Au soir du 4 mai se produisaient d’abord le groupe Kléwé de Sainte-Lucie, emmené par Riccardo François et Emerson Nurse, puis Iguane Xtet et sa fusion jazz rock caribéenne… J’hésite à vous parler de ce dernier, étant un peu partial sur le sujet. J’ai juste relevé deux appréciations que m’ont confié les organisateurs du festival : “It’s exactly what we’ve been expecting” me lâchait Len Leonce pendant la prestation du groupe, tandis que le présentateur nous étreignait tous au sortir de scène : “Thanks for having brought to us the hell of a band!”. Je ne sais pas si c’était totalement objectif, mais en tout cas, cela fait chaud au cœur ! Les six étaient quoi qu’il en soit heureux de se retrouver ensemble sur scène, occasions aujourd’hui trop rares malheureusement – mais Labowi Promotions avait tenu à ce que Jonathan Jurion et Marc Chillet soient de la partie, autour du quartet guadeloupéen formé avec Alain Joséphine, Fabrice Fanfant, Joby Julienne et Eric Danquin.
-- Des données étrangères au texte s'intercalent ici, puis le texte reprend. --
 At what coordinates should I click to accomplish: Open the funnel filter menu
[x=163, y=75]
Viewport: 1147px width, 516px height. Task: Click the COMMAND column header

Le timing serré de ce petit voyage ne nous a pas permis d’écouter le lendemain, tout d’abord le projet Roger Raspail / Kendel Hippolyte puis le All Stars caribéen, apothéose du festival avec entre autres Luther François, Thurgot Théodat, Etienne Charles… Mais Iguane Xtet devait revenir en Guadeloupe pour commencer à enregistrer les premières pistes de son album à venir ! Un mal pour un bien en quelque sorte ! A peine débarqués à Pointe-à-Pitre, les six prenaient le chemin de Sainte-Anne pour se retrouver au studio Golden Ears et prolonger jusqu’au bout cette semaine musicale.